The blockade of interactions between programmed death-ligand 1 (PD-L1) on cancer cell surfaces and programmed cell death-1 (PD-1) receptors on T cells is a crucial strategy in cancer immunotherapy. However, the continuous replenishment of PD-L1 from intracellular stores presents a significant challenge that undermines therapeutic efficacy. Therefore, effective downregulation of intracellular PD-L1 is essential for improving treatment outcomes. In this study, a novel approach that utilizes mitochondrial oxidative stress to achieve highly efficient and universal PD-L1 degradation is presented.

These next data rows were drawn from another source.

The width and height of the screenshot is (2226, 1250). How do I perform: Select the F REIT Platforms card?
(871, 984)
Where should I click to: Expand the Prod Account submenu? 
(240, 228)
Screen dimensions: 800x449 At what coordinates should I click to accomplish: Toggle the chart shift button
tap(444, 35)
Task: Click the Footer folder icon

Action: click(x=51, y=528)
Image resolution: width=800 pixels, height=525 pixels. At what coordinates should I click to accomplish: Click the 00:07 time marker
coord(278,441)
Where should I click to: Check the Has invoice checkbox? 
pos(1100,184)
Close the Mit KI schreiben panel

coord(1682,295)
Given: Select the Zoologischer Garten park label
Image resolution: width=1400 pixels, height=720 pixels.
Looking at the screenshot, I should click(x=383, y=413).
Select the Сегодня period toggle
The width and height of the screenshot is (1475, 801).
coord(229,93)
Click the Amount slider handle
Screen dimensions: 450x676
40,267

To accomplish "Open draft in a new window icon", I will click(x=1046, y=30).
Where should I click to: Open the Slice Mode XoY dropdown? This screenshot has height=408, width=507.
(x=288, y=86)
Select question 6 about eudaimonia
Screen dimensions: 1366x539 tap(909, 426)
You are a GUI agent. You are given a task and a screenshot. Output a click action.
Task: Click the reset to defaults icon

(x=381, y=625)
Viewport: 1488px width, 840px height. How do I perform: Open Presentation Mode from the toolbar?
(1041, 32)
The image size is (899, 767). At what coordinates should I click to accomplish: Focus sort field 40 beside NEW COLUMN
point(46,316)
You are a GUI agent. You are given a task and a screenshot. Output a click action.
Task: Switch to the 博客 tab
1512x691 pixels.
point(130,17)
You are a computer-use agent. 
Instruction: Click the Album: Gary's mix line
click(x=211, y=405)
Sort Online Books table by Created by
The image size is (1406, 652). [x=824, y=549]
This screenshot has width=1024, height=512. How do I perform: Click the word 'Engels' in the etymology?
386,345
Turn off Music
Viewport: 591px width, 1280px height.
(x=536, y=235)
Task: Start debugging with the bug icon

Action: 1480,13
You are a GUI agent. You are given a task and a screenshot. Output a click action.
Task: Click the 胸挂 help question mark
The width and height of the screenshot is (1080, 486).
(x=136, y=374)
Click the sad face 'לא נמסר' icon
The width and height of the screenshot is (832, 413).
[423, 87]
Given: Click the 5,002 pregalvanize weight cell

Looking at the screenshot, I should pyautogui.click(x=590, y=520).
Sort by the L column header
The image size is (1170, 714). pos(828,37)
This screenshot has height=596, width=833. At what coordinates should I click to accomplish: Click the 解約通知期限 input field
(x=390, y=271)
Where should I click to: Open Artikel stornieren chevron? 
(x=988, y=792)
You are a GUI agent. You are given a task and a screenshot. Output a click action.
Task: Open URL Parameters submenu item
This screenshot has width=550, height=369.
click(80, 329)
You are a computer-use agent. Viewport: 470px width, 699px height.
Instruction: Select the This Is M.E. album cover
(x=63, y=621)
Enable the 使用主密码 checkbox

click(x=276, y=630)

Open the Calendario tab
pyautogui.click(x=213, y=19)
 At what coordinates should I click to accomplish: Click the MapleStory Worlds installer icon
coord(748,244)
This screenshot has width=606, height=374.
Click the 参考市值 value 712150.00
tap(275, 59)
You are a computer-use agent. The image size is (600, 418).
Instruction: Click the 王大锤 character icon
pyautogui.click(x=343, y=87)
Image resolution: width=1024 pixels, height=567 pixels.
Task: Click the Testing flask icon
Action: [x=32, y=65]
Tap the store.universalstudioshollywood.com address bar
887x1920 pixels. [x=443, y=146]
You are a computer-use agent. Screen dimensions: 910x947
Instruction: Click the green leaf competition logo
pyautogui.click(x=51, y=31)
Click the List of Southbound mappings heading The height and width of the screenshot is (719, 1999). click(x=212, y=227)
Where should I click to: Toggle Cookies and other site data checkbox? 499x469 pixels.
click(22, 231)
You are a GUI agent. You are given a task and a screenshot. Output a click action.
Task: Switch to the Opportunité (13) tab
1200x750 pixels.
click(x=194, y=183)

A cationic aggregation-induced emission-active photosensitizer, DPA-B-YP⁺, which generates reactive oxygen species (ROS) upon light activation to induce mitochondrial oxidative stress on demand is developed. Compared to traditional high-performance PD-L1 degraders such as metformin and berberine, ROS-induced mitochondrial stress by DPA-B-YP⁺ demonstrates superior efficiency and broader applicability in PD-L1 degradation across various tumor types. Mechanistic studies reveal that PD-L1 degradation by DPA-B-YP⁺ occurs via the AMPK-ubiquitination pathway. Furthermore, in a murine immunogenic “cold” tumor model, DPA-B-YP⁺ effectively degrades PD-L1 and significantly enhances CD8⁺ T cell-mediated immune responses upon light activation, without the need for additional drugs or immune adjuvants. These findings present a novel approach and material for PD-L1 degradation, contributing to advancements in cancer immunotherapy.